*** Information ***
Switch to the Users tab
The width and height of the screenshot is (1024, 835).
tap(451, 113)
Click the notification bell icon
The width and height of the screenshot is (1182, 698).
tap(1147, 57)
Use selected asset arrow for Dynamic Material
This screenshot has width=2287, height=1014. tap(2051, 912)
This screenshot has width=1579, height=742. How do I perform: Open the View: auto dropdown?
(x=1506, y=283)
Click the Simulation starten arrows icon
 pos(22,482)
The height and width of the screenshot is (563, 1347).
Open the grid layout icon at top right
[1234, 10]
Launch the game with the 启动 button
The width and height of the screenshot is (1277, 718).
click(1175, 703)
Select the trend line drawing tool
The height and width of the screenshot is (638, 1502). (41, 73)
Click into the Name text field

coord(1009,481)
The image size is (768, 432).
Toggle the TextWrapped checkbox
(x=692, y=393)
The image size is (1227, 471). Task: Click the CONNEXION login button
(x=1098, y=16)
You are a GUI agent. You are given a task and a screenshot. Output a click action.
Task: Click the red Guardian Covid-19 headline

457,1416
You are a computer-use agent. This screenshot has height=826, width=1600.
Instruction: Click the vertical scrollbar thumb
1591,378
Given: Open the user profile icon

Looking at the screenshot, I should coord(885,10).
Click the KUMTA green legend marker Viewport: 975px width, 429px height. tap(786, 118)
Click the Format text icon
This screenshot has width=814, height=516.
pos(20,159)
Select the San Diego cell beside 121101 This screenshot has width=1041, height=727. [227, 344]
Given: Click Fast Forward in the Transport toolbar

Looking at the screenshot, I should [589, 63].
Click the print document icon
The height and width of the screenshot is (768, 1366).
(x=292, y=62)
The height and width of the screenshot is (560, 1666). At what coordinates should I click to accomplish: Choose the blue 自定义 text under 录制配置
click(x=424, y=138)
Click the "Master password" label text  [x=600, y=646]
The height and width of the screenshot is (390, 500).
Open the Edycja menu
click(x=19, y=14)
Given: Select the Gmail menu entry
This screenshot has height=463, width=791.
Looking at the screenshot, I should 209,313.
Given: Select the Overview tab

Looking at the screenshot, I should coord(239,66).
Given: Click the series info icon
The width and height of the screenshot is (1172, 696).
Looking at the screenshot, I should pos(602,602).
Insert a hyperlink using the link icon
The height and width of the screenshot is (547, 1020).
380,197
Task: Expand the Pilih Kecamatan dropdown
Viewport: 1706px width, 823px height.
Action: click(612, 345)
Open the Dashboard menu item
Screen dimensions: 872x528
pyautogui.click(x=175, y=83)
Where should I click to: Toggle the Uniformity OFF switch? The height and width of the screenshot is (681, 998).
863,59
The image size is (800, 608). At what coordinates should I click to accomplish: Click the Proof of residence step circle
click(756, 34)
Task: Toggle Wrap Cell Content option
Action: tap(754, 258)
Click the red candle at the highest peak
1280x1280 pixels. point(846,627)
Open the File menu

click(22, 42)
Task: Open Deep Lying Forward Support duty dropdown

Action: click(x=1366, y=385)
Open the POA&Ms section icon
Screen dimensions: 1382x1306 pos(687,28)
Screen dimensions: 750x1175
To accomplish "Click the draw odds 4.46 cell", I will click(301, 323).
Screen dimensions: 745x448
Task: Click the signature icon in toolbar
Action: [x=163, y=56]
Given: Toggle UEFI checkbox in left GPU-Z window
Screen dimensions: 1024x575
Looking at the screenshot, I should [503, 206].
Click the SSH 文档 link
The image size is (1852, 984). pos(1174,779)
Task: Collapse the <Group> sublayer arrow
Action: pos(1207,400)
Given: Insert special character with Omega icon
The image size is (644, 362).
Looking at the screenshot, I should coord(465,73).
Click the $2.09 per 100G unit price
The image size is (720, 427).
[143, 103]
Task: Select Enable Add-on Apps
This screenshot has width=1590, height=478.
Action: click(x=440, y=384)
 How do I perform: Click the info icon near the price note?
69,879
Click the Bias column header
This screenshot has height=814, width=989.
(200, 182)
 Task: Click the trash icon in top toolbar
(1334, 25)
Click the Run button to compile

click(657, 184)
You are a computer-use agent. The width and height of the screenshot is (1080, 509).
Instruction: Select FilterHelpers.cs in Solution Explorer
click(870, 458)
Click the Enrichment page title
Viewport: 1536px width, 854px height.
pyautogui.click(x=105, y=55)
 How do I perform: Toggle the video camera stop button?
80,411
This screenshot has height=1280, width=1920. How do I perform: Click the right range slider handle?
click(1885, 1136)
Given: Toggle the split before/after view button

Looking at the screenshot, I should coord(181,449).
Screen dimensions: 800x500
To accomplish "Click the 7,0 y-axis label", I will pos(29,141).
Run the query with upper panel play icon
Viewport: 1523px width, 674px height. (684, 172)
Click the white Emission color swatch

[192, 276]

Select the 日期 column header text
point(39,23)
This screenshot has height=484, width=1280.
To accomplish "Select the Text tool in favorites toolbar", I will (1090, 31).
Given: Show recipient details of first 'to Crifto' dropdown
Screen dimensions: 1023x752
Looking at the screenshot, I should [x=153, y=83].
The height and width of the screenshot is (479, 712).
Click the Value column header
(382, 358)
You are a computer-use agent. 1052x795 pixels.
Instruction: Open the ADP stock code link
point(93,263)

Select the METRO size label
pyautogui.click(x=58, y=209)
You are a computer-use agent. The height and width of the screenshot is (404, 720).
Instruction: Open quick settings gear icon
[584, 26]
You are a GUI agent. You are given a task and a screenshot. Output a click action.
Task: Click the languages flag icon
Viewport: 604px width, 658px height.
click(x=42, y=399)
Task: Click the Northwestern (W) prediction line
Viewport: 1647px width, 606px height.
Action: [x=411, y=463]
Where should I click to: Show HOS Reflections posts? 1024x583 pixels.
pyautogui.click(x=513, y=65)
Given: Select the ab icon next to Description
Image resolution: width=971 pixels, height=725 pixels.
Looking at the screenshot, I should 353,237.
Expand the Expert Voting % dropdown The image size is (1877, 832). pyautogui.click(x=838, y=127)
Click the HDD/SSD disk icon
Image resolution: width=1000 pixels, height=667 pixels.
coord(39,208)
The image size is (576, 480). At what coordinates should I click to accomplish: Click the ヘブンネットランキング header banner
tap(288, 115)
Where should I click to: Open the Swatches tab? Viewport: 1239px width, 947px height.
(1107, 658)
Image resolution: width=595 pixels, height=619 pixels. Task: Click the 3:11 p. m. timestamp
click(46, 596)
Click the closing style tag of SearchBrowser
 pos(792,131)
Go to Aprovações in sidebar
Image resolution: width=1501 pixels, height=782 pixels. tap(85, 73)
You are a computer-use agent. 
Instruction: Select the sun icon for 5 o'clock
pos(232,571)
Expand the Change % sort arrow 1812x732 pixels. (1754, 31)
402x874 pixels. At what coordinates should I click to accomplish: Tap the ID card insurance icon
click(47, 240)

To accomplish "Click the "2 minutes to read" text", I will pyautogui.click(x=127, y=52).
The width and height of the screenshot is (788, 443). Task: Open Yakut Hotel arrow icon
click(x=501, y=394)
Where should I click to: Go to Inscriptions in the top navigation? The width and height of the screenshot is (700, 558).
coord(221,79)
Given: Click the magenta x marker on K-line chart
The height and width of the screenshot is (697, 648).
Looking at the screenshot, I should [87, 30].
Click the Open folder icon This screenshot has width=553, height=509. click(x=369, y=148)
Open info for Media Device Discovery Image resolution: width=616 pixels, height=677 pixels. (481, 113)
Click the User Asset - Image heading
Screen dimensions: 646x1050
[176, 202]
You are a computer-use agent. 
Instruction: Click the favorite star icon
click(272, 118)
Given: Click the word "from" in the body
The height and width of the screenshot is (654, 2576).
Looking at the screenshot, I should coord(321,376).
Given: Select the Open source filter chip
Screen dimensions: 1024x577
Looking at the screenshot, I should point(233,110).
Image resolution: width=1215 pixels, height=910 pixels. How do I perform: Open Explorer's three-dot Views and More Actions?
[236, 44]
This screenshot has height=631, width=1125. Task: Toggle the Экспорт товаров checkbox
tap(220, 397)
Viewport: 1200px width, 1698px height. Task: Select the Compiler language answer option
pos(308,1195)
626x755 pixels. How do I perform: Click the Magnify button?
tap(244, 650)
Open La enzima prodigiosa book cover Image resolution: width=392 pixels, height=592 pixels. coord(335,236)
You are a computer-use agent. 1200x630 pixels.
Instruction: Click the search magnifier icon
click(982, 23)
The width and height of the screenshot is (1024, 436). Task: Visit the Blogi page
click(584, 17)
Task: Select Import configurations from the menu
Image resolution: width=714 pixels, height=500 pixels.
*** End of Information ***
Work instruction >> Please transcribe exactly the lines above from the line that has "Given: Click the magenta" up to and including the line that has "Given: Click the word"; no other line belongs in the answer.

Solution for this problem >>
Given: Click the magenta x marker on K-line chart
The height and width of the screenshot is (697, 648).
Looking at the screenshot, I should [87, 30].
Click the Open folder icon This screenshot has width=553, height=509. click(x=369, y=148)
Open info for Media Device Discovery Image resolution: width=616 pixels, height=677 pixels. (481, 113)
Click the User Asset - Image heading
Screen dimensions: 646x1050
[176, 202]
You are a computer-use agent. 
Instruction: Click the favorite star icon
click(272, 118)
Given: Click the word "from" in the body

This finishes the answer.